── Reading passage ──

I do have time for a detour to Morgan City, which is just off my route. Morgan City features prominently in the Mississippi River section of John McPhee’s Control of Nature. Only the constant vigilance of the Army Corps of Engineers is keeping Morgan City from drowning by the Mississippi, which desperately wants to reach the Gulf via the Atchafalaya River instead of its current route past New Orleans. In fact, only an elaborate levee system prevents the Atchafalaya from having already drowned Morgan City. I’m having a hard time finding my way around, and it’s raining again, but I do see part of the levee system before I push on.
After fighting through the endless traffic lights on the one road through Houma, I finally approach Dulac, LA. I start seeing shrimp boats everywhere, parked behind houses or at landings along Bayou Grand Caillou. The town of Dulac itself has no discrete port, just a slightly greater density of boats along the bayou. I follow the directions I’ve gotten from Gary Graham to David Chauvin’s Seafood in hopes of catching him. But it’s after 5pm and it’s closed. Although I’m tired, I decide I need to see the end of the road at Cocodrie (crocodile), LA, mostly because I love the name. The drive takes me through salt marshes that are uncannily like those around Smith Island, MD, past fishermen cast-netting for minnow bait. Cocodrie is another small town on stilts, with an outpost of the Louisiana Universities Marine Consortium. There’s evidence it’s been discovered by recreational anglers with money. (I later learn the most expensive property in Terrebone Parish is in Cocodrie.) It’s getting to be dinner time, so I head back to the only restaurant in Dulac for dinner.

───

■ Aim of the task:
Revise the travel passage from the part starting at "I do have time" and ending at "before I push on.", replacing "levee system" with "floodwall network".

── Dataset section ──

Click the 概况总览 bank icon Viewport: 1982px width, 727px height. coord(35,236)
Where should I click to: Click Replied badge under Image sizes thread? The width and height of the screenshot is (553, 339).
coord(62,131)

───

■ The answer:
I do have time for a detour to Morgan City, which is just off my route. Morgan City features prominently in the Mississippi River section of John McPhee’s Control of Nature. Only the constant vigilance of the Army Corps of Engineers is keeping Morgan City from drowning by the Mississippi, which desperately wants to reach the Gulf via the Atchafalaya River instead of its current route past New Orleans. In fact, only an elaborate floodwall network prevents the Atchafalaya from having already drowned Morgan City. I’m having a hard time finding my way around, and it’s raining again, but I do see part of the floodwall network before I push on.